Welcome to today's POG blog! Luke 19:37-42 NIV
“When he came near the place where the road goes down the Mount of Olives, the whole crowd of disciples began joyfully to praise God in loud voices for all of the miracles they had seen:
‘Blessed is the king who comes in the name of the Lord!’
‘Peace in heaven and glory in the highest!’
Some of the Pharisees in the crowd said to Jesus, ‘Teacher, rebuke your disciples!’
‘I tell you,’ he replied, ‘if they keep quiet, the stones will cry out.’
As he approached Jerusalem and saw the city, he wept over it…”
This passage begins with the “whole crowd of disciples” praising and worshiping Jesus. They are filled with hope and joy. They have received Christ and all of the peace he brings. To them, He is a truth so obvious that even the “stones” see it.
The passage ends with Jesus weeping over Jerusalem. Although obvious to the disciples, the people of Israel failed to recognize their new king. They were expecting a king to come in power and provide military peace/freedom from the Romans. Jesus looked on them with sadness because he had so much peace to give them (a different kind of peace), but they refused to receive Him. In the next verse in Luke, Jesus says, “If you, even you, had only known on this day what would bring you peace—but now it is hidden from your eyes.”
I wonder how often Jesus looks on me with sadness because I refuse to let him close and give me all he desires (peace). The past couple of months have been pretty crazy for me. We are in the middle of my daughter’s volleyball season (which requires lots of weekend travel), are starting my son’s basketball tournament season, things at work have been much busier than usual, and I have taken on additional responsibilities at church. Even though these are all good things, the “busy”ness has put a strain on my quiet time with God. Frankly, I have found myself just trying to get it done most days. It is no surprise that instead of having a peaceful heart, I have been stressed out and frustrated.

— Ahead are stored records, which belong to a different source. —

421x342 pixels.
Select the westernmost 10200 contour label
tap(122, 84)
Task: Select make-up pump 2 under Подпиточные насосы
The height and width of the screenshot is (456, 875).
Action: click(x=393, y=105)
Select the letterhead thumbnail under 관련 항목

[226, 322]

When I walked into church this morning and saw the palm branches everywhere and the joyful music playing, I was overwhelmed with emotion. I grew up in a liturgical church, so Palm Sunday was a jubilant celebration with much fanfare. The familiarity of the ceremony touched me profoundly. I was reminded by Jesus of how much and for how long he has been loving me. I instantly felt “back in sync” with him. I couldn’t keep from raising my hands and singing to him (raising my hands is kind of a stretch for me).
It is beautiful that when I turn to Him, rather than making me pay for my neglect, he welcomes me lovingly and gives me His peace!